36 Ende de HEERE seyde tot my; Menschen kint, soudt ghy Ohola, ende Oholiba recht geven? ja vertoontse hare grouwelen.
37 Want sy hebben overspel gedaen, ende daer is bloet in hare handen; ende sy hebben met hare dreckgoden overspel gedaen: daer toe hebbense oock hare kinderen, diese my gebaert hadden, voor haer [door het vyer ] laten doorgaen, tot spijse.
38 Noch hebben sy my dit gedaen: sy hebben mijn heylighdom ten selven dage verontreynight, ende mijne Sabbathen ontheylight.
39 Want als sy hare kinderen haren dreckgoden geslacht hadden, soo quamense op dien selven dagh, in mijn heylighdom om dat te ontheyligen: ende siet, alsoo hebbense gedaen in ’t midden van mijn huys.
40 Dit is’er oock, datse gesonden hebben tot mannen, die van verre souden komen: tot dewelcke als een bode gesonden was, siet soo quamense, voor dewelcke ghy u wiescht, uwe oogen blanckettedet, ende u met cieraet vercierdet;
41 Ende ghy saet op een heerlick bedde, voor ’t welck eene tafel toegericht was: ende op het welcke ghy mijn reuckwerck ende mijne olie geset hadt.
42 Als nu het geruysch der menighte daerop stille was, soo [sonden sy ] tot mannen uyt de menighte der menschen, [ende ] daer werden wijn- suypers aengebracht uyt de woestijne: die deden armringen aen hare handen, ende eene cierlicke kroone op hare hoofden.

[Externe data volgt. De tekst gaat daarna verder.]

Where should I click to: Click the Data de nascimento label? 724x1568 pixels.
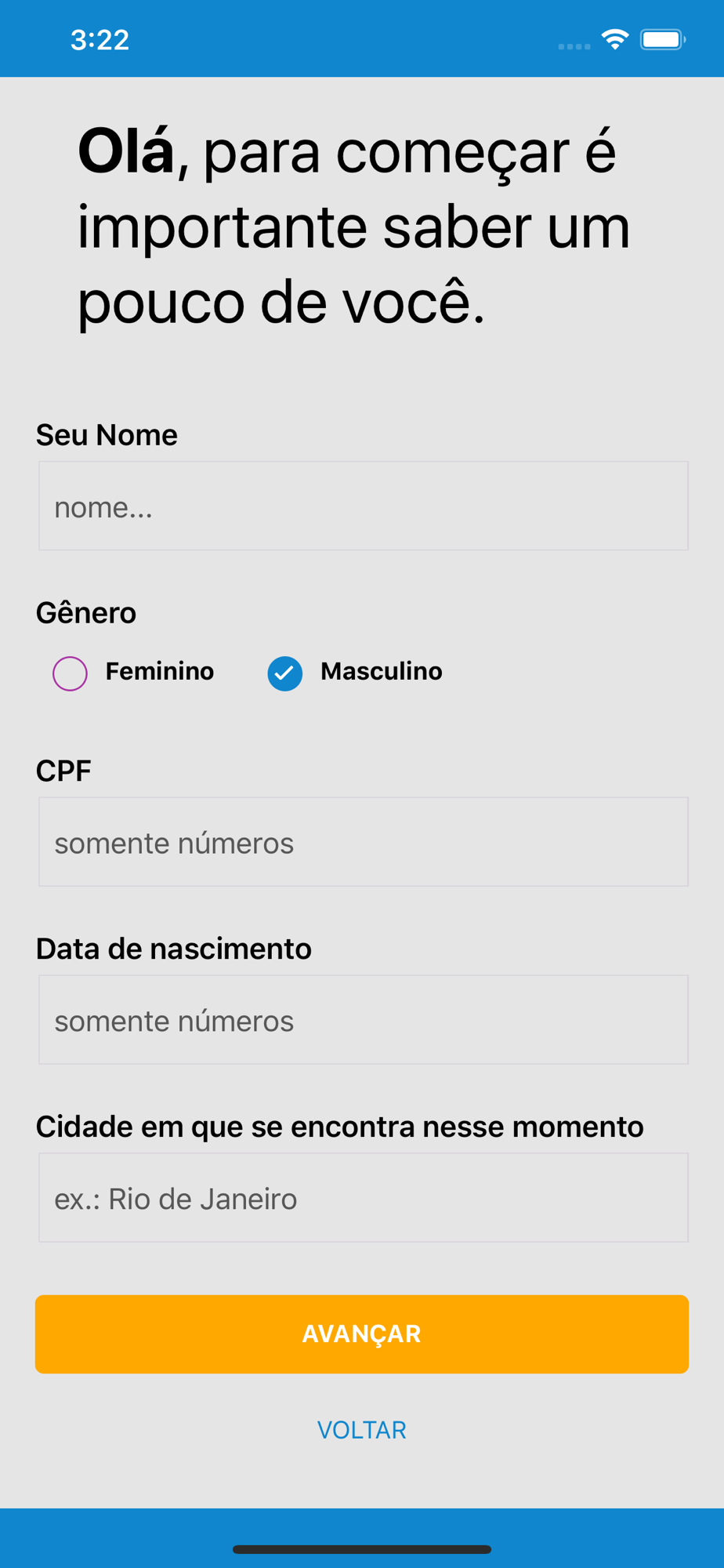(x=174, y=949)
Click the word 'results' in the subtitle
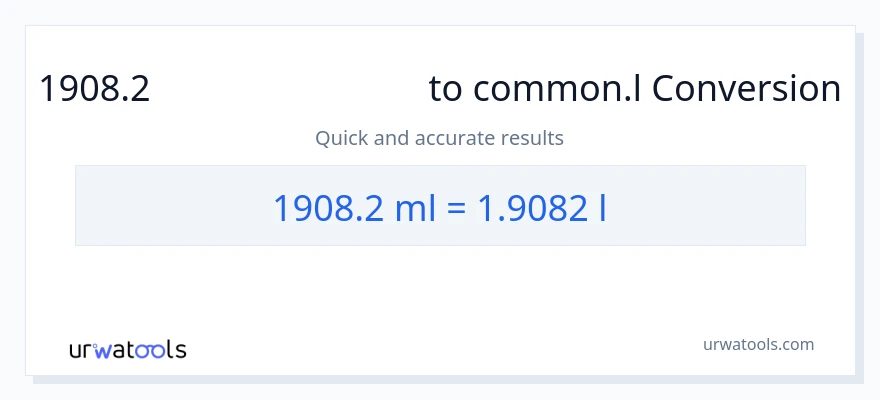 tap(533, 138)
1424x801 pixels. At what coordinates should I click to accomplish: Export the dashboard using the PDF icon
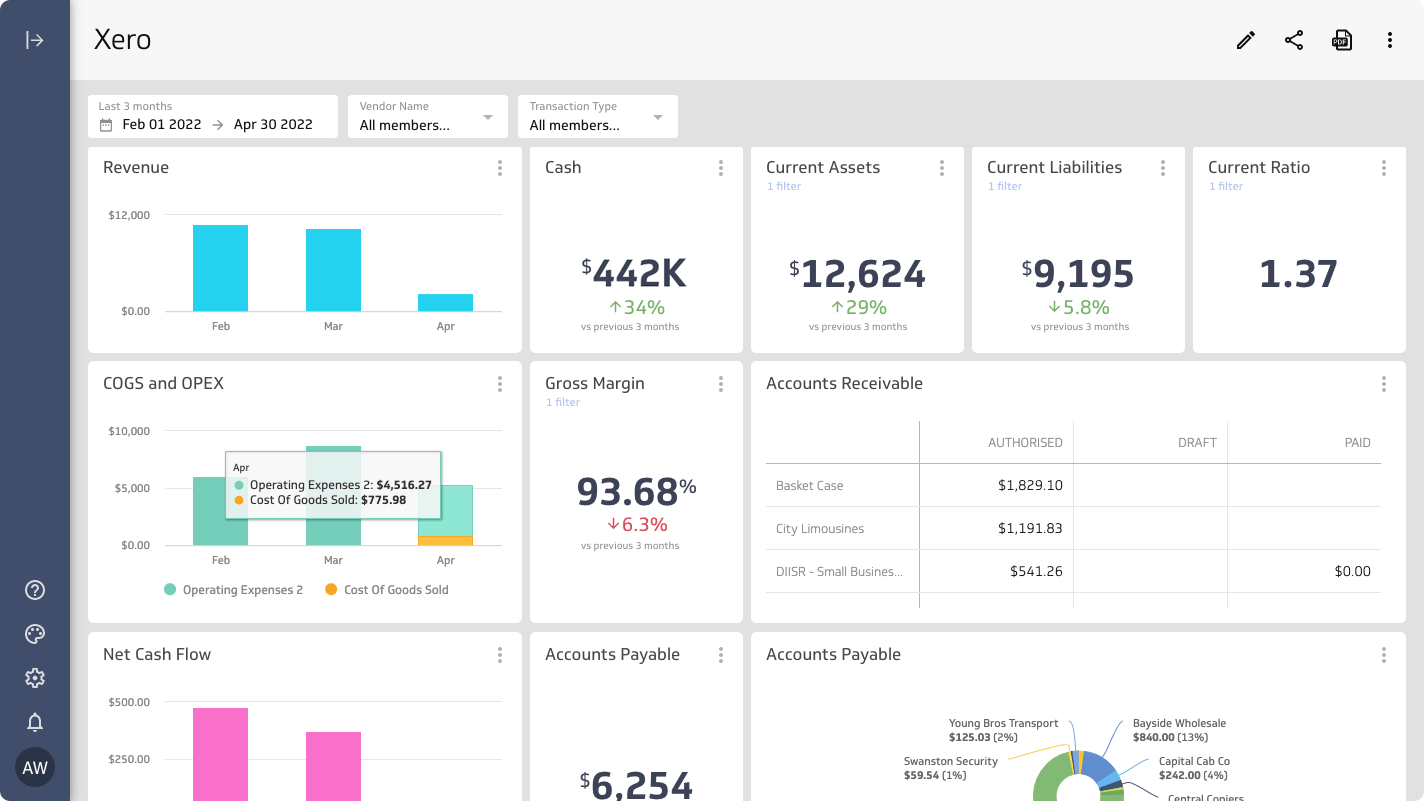(x=1342, y=40)
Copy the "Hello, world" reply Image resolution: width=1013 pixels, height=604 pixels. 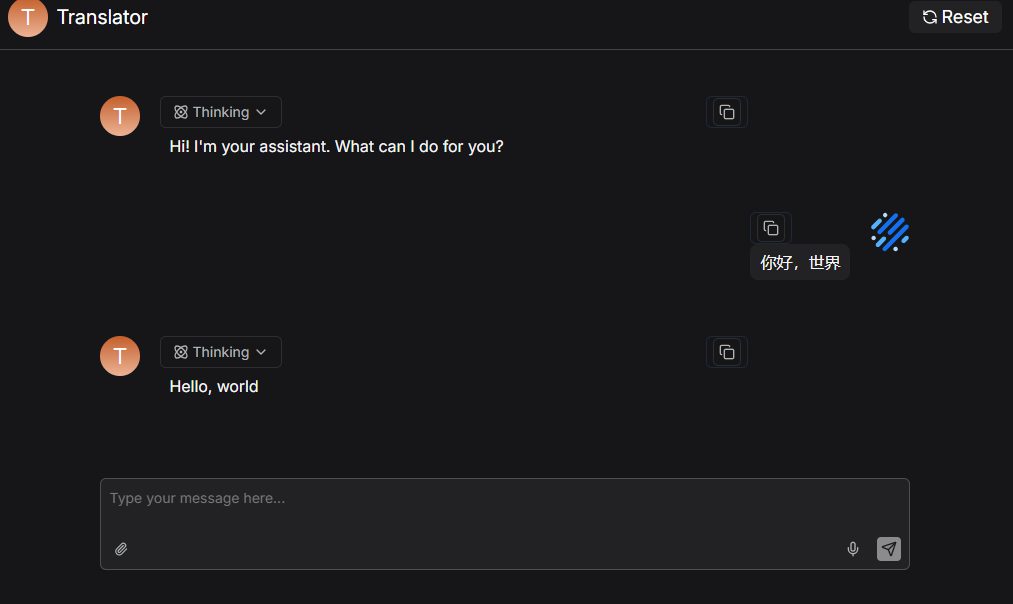(x=727, y=352)
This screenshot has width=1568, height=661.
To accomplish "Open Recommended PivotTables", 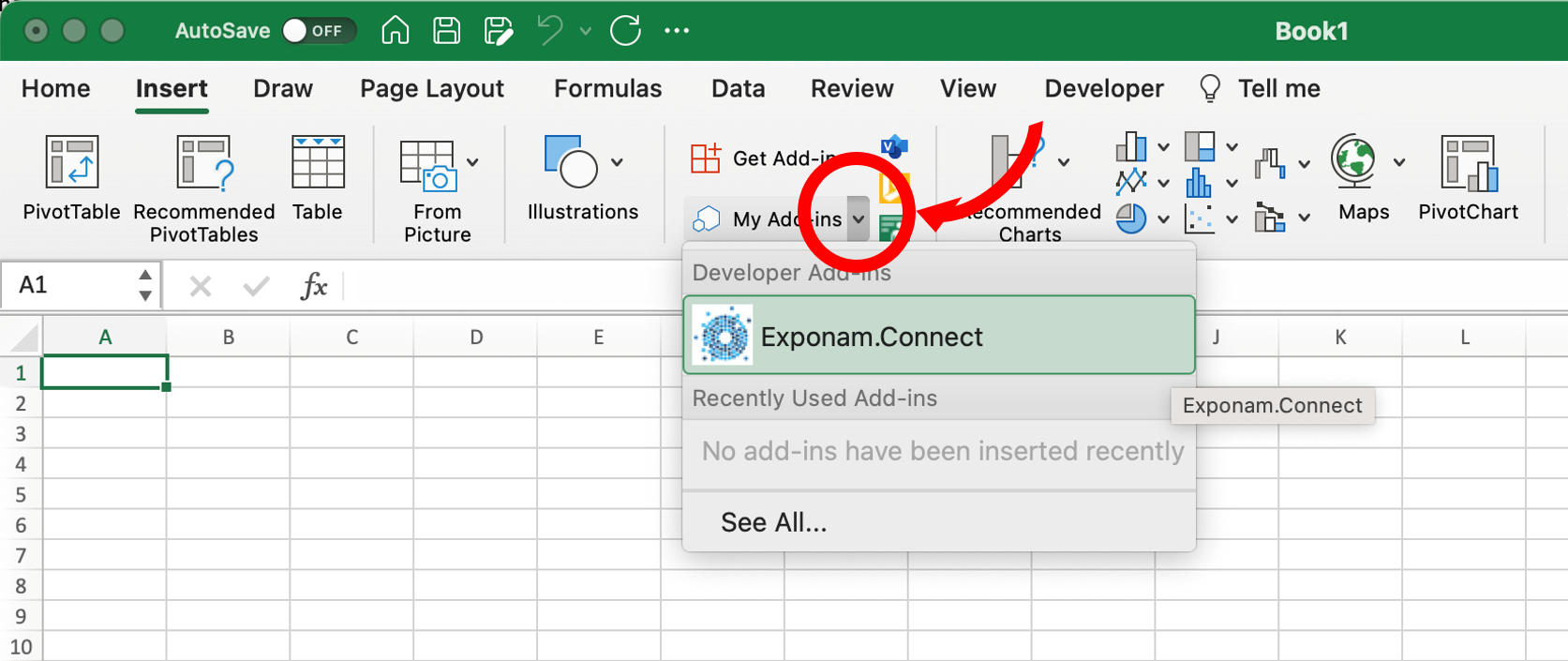I will [x=204, y=164].
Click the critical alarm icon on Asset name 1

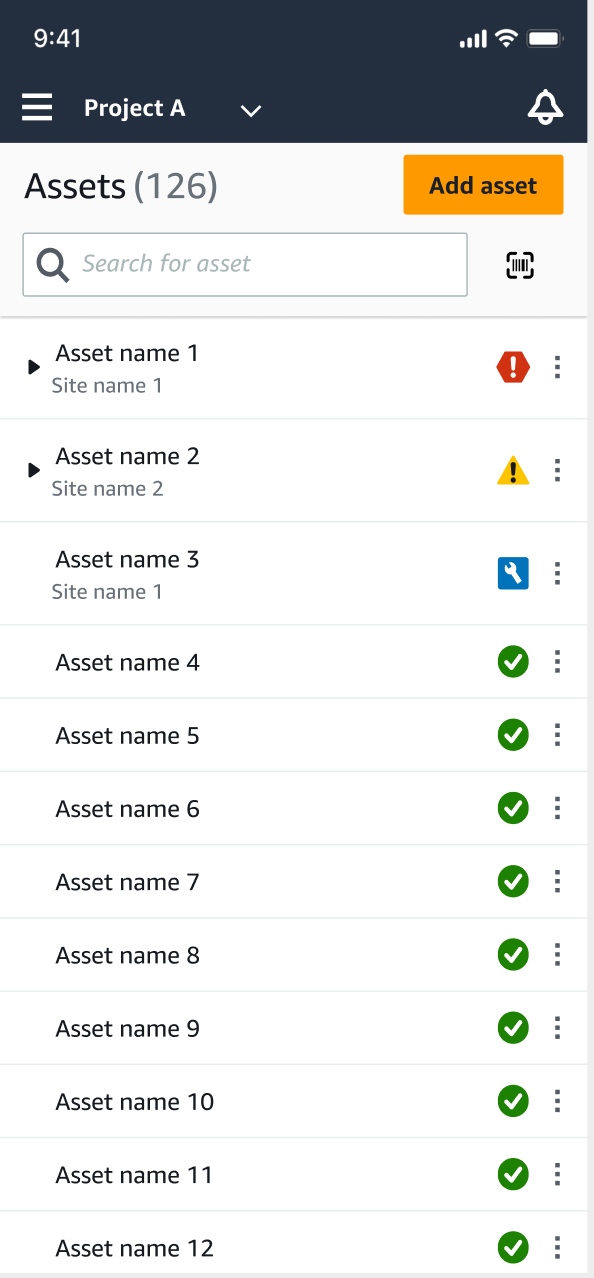click(x=513, y=367)
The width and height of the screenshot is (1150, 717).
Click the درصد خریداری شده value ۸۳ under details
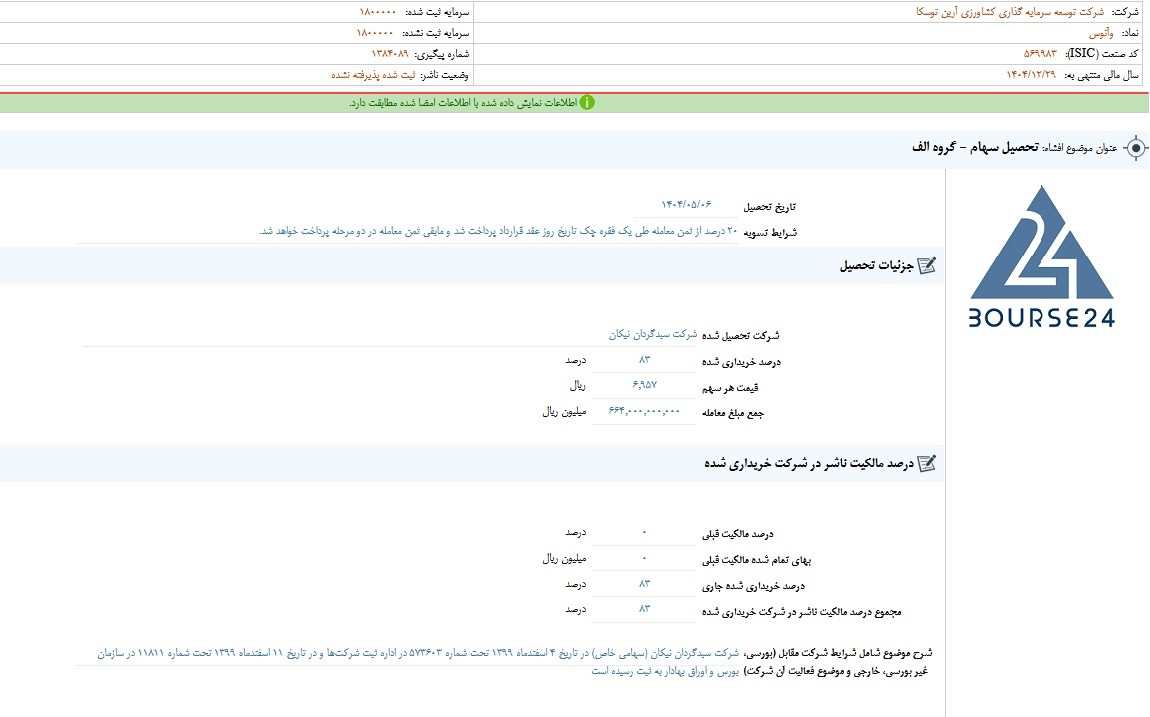(x=644, y=359)
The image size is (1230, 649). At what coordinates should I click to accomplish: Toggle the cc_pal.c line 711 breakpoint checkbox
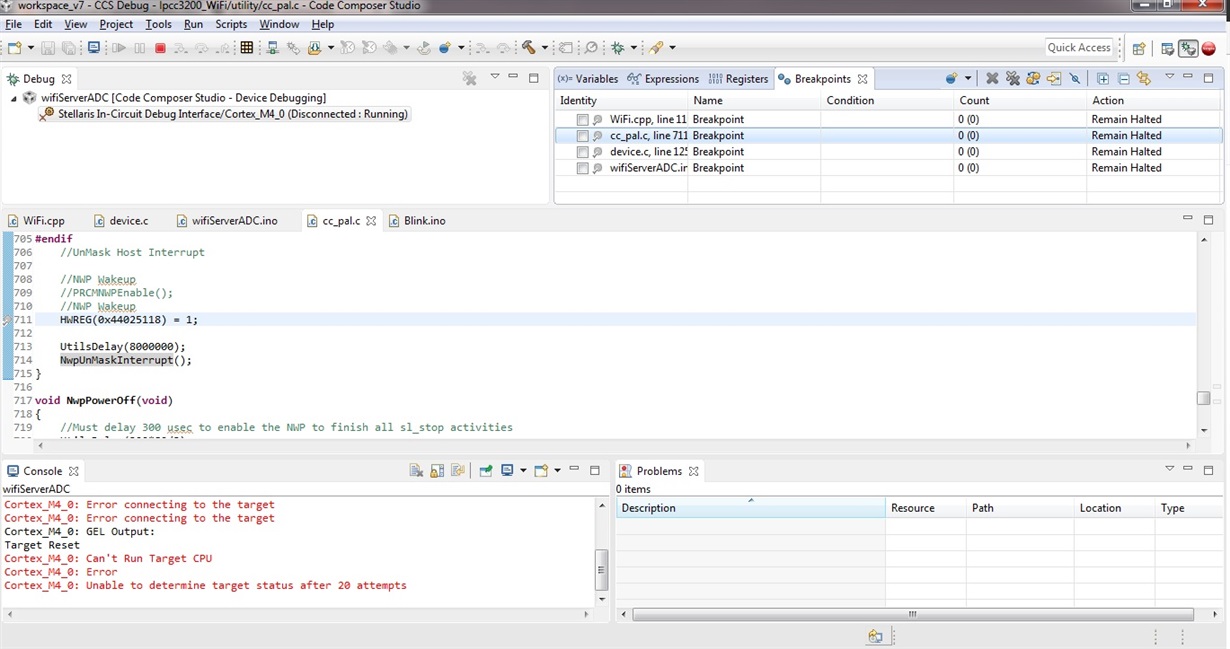tap(582, 136)
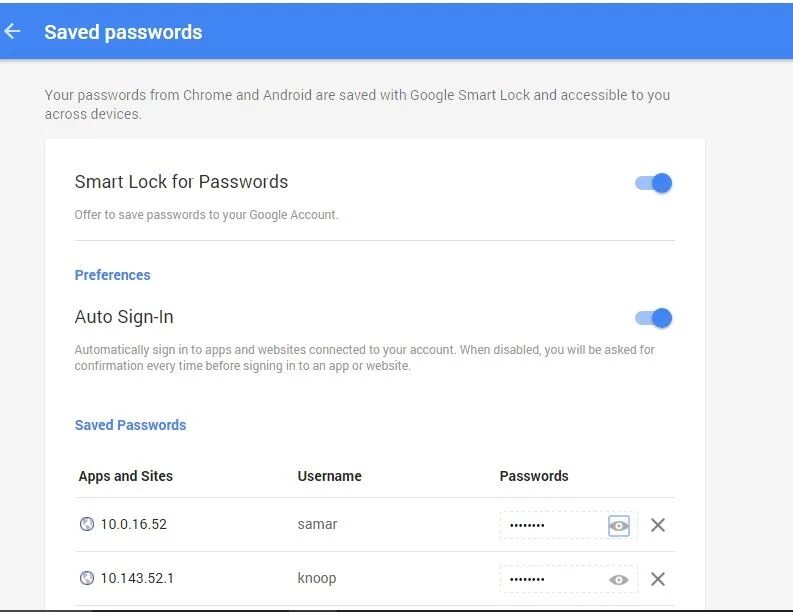Open the 10.143.52.1 site entry

(137, 578)
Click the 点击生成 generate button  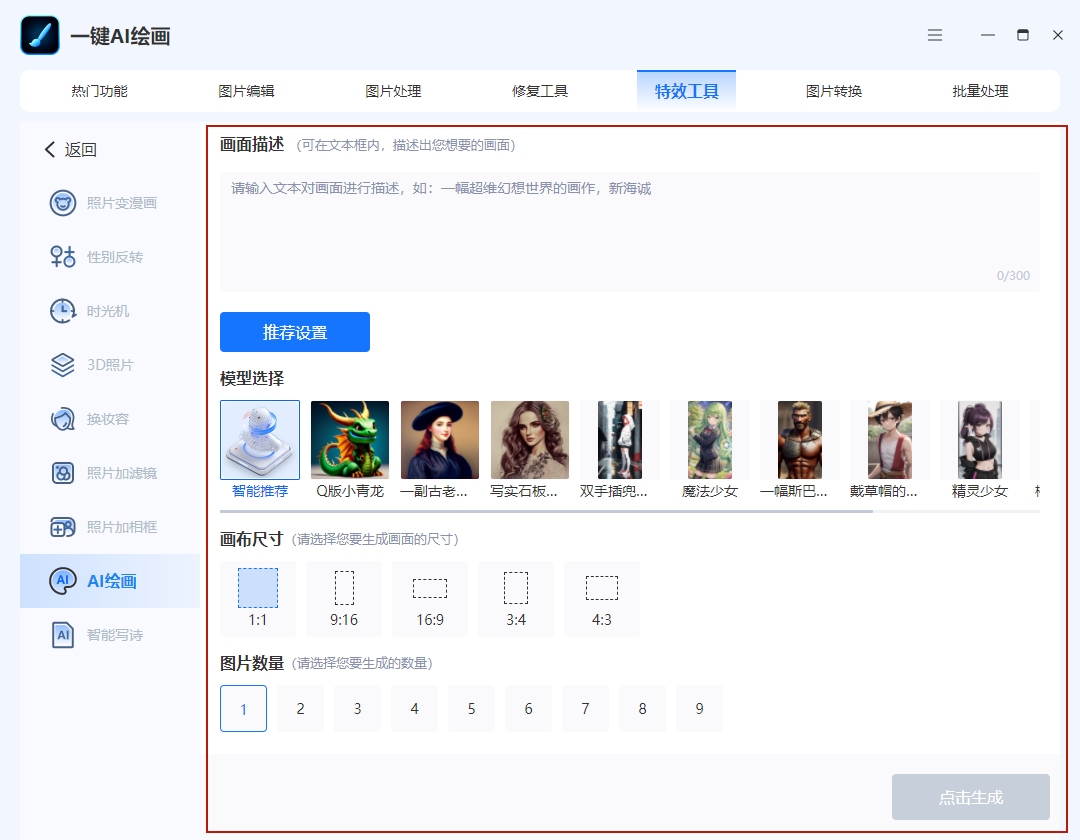coord(970,797)
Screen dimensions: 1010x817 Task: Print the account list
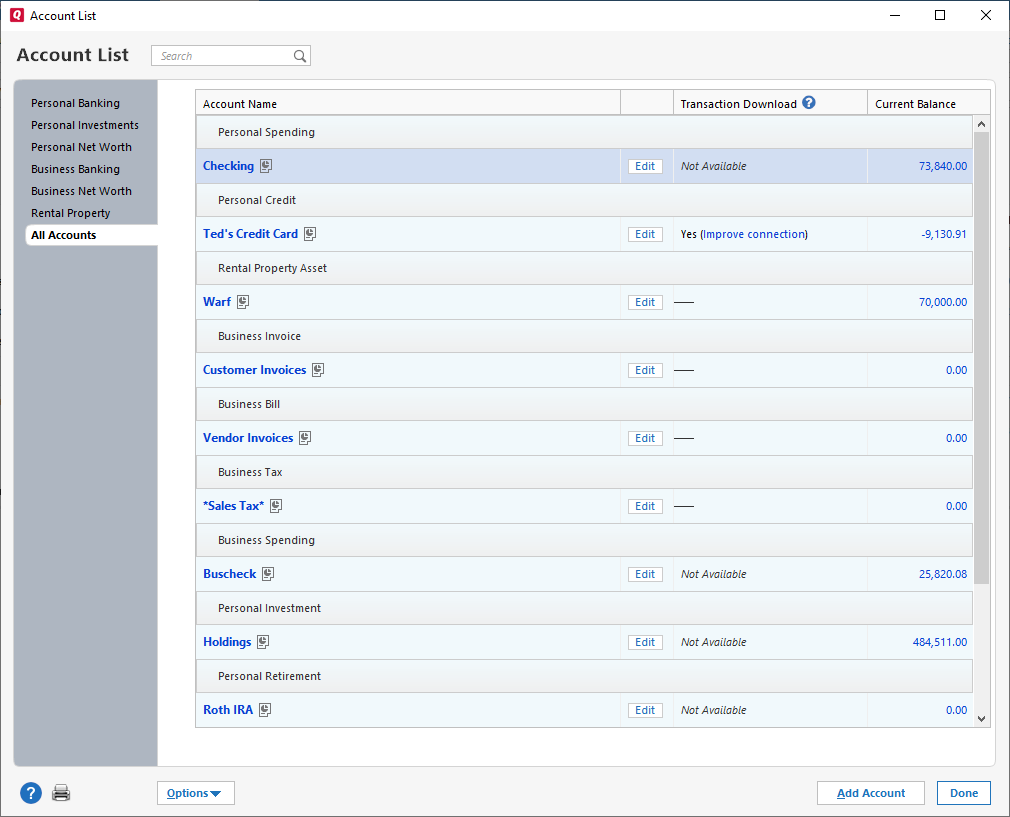point(61,792)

43 Doe seyd’ick van dese, die [van ] overspeelderijen veroudert was: Nu sullense hoereeren de hoererijen deser [hoere ,] ende die [oock .]
44 Ende men gingh tot haer in, gelijckmen ingaet tot eene vrouwe, die eene hoere is: alsoo gingen sy in tot Ohola, ende tot Oholiba, die schendelicke vrouwen.
45 Rechtveerdige mannen dan, die sullense richten [na] het recht der overspeelderssen, ende [na] het recht der bloetvergieterssen: want sy zijn overspeelderssen, ende bloet is in hare handen.
46 Want alsoo seyt de Heere HEERE: Ick sal eene vergaderinge tegen haer doen opkomen, ende salse ter beroeringe, ende ten roove over geven.
47 Ende de vergaderinge salse met steenen steenigen, ende deselve met hare sweerden neder houwen: hare sonen, ende hare dochteren sullense dooden, ende hare huysen met den vyere verbranden.
48 Alsoo sal ick de schendelickheyt uyt den lande doen ophouden: op dat alle wijven onderwesen worden, datse na uwe schendelickheyt niet en doen.
49 Alsoo sullense uwe schendelickheyt op u leggen, ende ghy sullet de sonden uwer dreckgoden dragen: ende ghylieden sult weten, dat ick de Heere HEERE ben.